◆ Exercise brief ◆
Skip all pictures. Write out the data below from its first line through the line that contains "Given: Open the shopping cart bag icon".

··· Data for this task

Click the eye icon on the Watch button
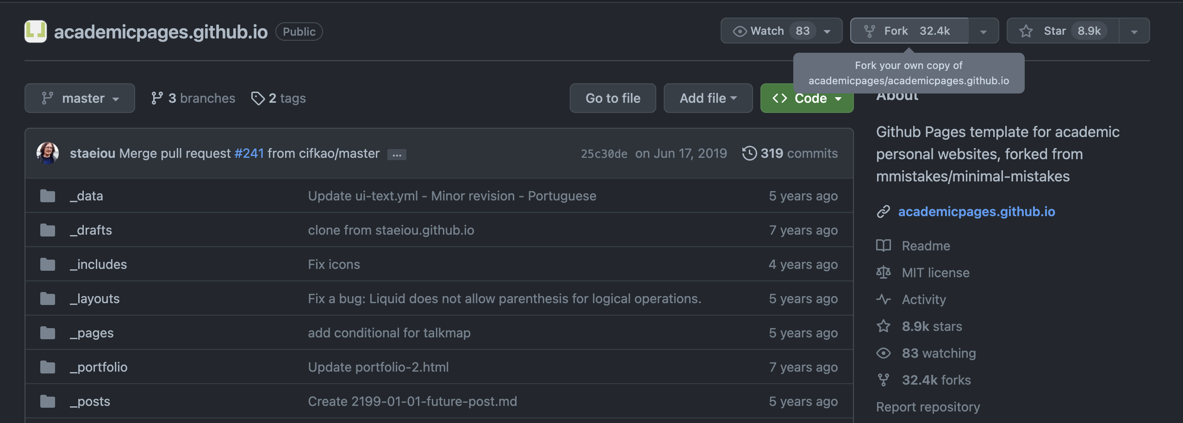[x=740, y=31]
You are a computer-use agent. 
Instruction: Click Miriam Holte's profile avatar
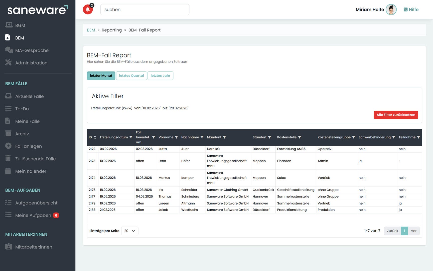(391, 10)
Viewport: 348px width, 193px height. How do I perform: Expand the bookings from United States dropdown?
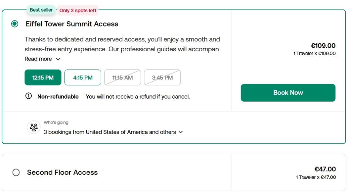click(180, 132)
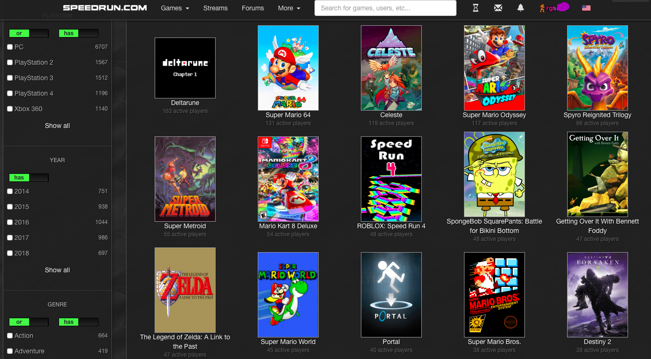Go to the Streams page
Screen dimensions: 651x359
[x=215, y=8]
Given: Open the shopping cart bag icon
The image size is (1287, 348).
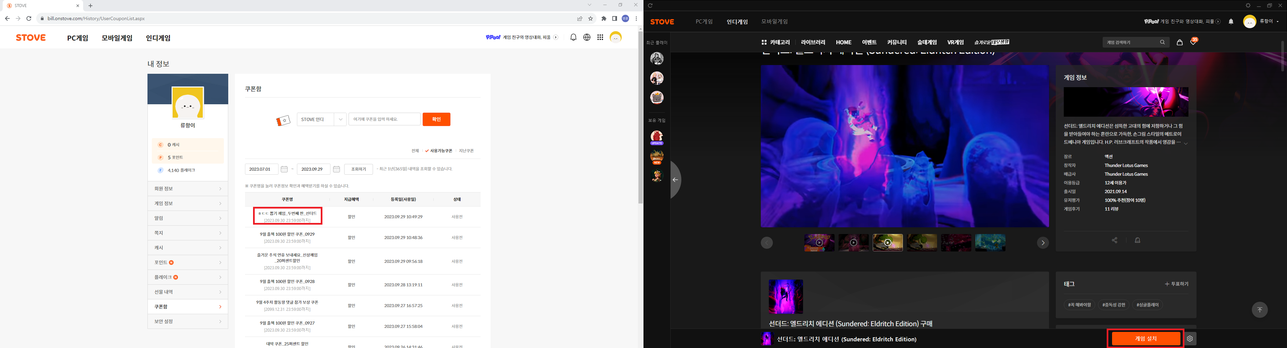Looking at the screenshot, I should pos(1180,43).
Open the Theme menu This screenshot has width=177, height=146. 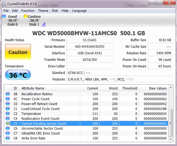click(43, 11)
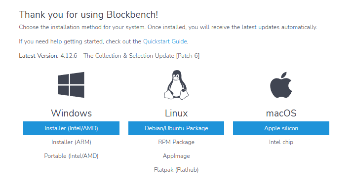The height and width of the screenshot is (187, 354).
Task: Select the Installer (ARM) option for Windows
Action: 71,142
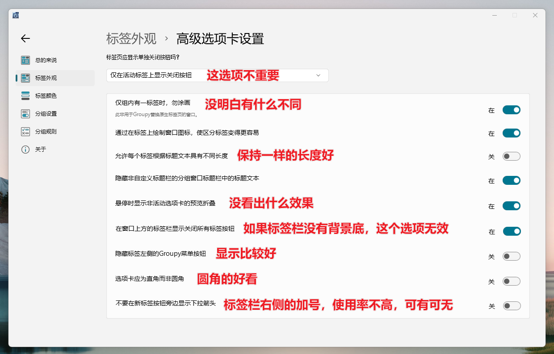This screenshot has width=554, height=354.
Task: Select the 分组规则 menu label
Action: pyautogui.click(x=46, y=132)
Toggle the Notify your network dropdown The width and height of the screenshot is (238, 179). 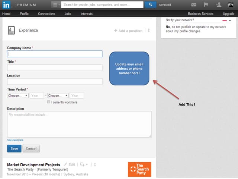(x=229, y=21)
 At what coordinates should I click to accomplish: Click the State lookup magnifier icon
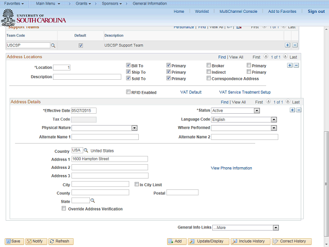tap(93, 201)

······

◆ Written solution ◆
Click the eye icon on the Watch button
[x=740, y=31]
You are a computer-use agent. 
Instruction: Click Miriam Holte's profile avatar
(391, 10)
Viewport: 348px width, 193px height. How do I perform: Expand the bookings from United States dropdown?
click(180, 132)
Go to the Streams page
Screen dimensions: 651x359
[x=215, y=8]
Given: Open the shopping cart bag icon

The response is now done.